With the spread of COVID-19, every aspect of life has been affected and many re-examined. One of the most concerning things beyond the virus itself was the ability to adapt systems of production. Shortages of supplies, particularly hand sanitizers, toilet paper, and cleaning supplies such as Lysol, lasted for a long time. The food industry was among the top crucial industries that we relied on to maintain high standards in this difficult time.
How was food quality affected?
An increased number of recalls was a major concern for food production companies. The effects of COVID-19 meant employees were getting sick, training procedures had to be significantly changed, and businesses had even made decisions to improve their equipment to keep up with the rapidly-evolving industry.
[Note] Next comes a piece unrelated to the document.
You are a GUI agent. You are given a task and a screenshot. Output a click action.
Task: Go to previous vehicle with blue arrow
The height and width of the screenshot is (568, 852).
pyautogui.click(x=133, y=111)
As the effects of the pandemic continued to spread, consumers and GFSI auditors grew cautious about how these businesses would balance the increased production demand with high quality standards.
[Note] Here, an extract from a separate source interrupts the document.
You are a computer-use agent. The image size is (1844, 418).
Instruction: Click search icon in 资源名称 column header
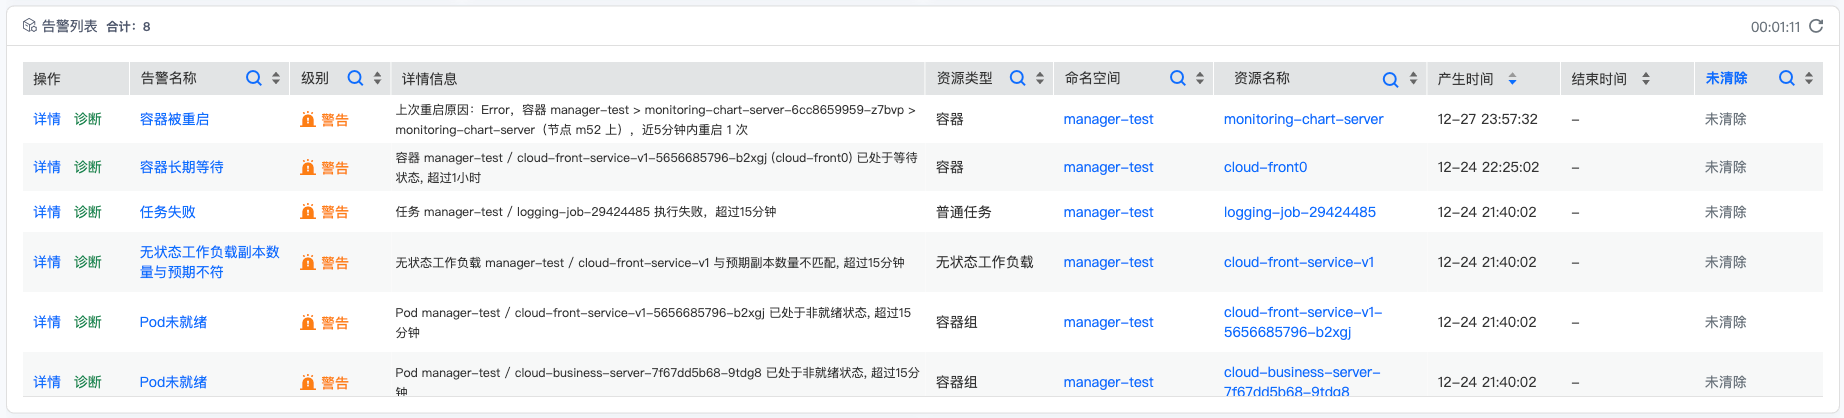[1390, 79]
The Global Food Safety Initiative (GFSI) and its auditors saw a significant decrease in the number of audits being performed across the different certification programs. However, overall food production quality didn’t fall as far as they expected. This was partially due to the overwhelming need to keep clients in a declining economy, pay employees, and adapt to the still-evolving food industry. Instead of in-person audits, companies received assistance with virtual adaptations of GFSI certification programs, extensive paperwork, and virtual inspections when it was possible. These changes to the auditing process helped companies hold themselves to a similar standard as they did prior to the pandemic.
As the Pandemic Subsides
Changes in food production and the GFSI auditing process will likely remain in effect throughout the rest of 2021. An article by Dave Fusaro of FoodProcessing.com breaks down the approximate auditing process as we move into the second half of 2021. Due to physical restrictions set by the CDC and governments across the world, in-person audits halted in 2020. With vaccinations going around, those restrictions being reduced or lifted, and reports that indicate a decrease in overall COVID-19 cases, in-person audits should resume consistently soon. However, food production systems have settled into modifications as a result of the pandemic. This will affect the number, as well as the structure, of GFSI audits.
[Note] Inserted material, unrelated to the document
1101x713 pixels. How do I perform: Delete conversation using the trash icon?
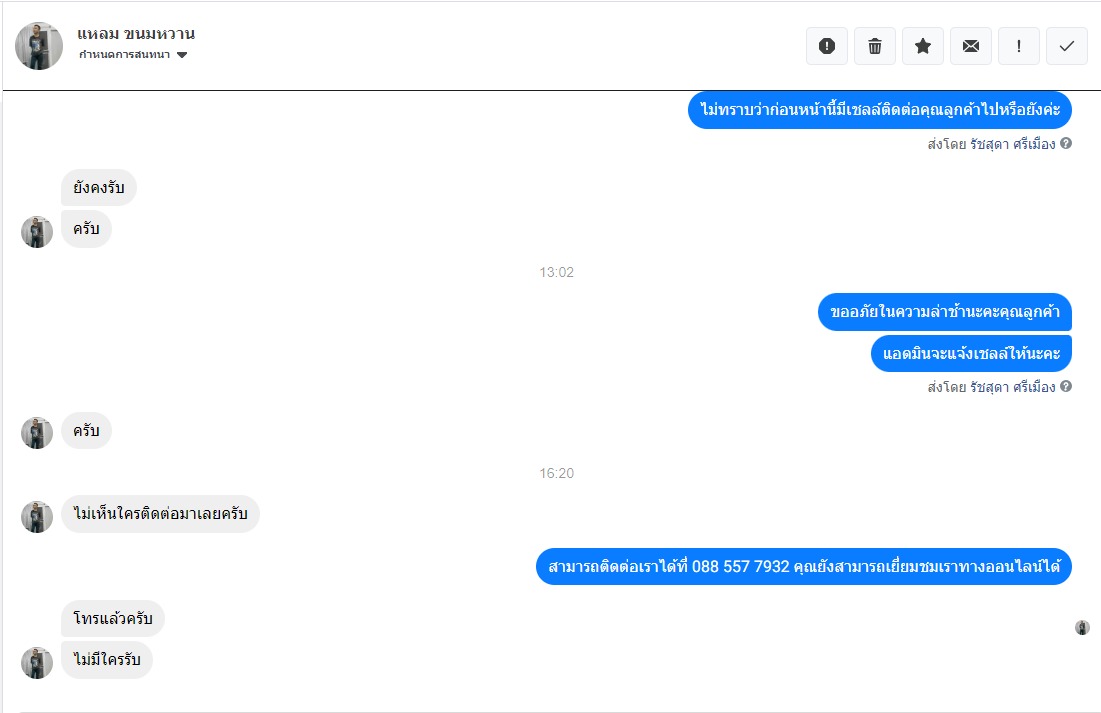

The election of President Joe Biden in early 2021 may also bring an unforeseen element to the food production industry. As his administration rolls out changes, the USDA and FDA are pushing a new initiative to focus on preventing issues with food safety versus their previous reactive strategy. GFSI audits are a large part of this and, even with nothing set in stone as of now, companies should still expect an increase in inspections.
From a consumer’s perspective, the food industry is still transitioning. From pre-COVID processes to partially-virtual adaptations and finding a balance of both as we look to the future, the main focus should still be maintaining the quality of food products. Previous shortages in sanitizing and essential items have made consumers wary of future shortages or a decrease in quality while we attempt to resume a pre-pandemic lifestyle. The USDA, FDA, production companies, and the GFSI, alongside its auditors, are working tirelessly to ensure that our global transition into a COVID-free society doesn’t decrease food production quality.